# YOUR GOAL
Only the lines from the one containing "This screenshot has height=836, width=1456." through the last line of the entries are wanted. Transcribe them exactly.

# INPUT DATA

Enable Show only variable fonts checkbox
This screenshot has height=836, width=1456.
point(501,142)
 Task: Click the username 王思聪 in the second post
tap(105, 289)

# THE ANSWER
This screenshot has height=836, width=1456.
point(501,142)
 Task: Click the username 王思聪 in the second post
tap(105, 289)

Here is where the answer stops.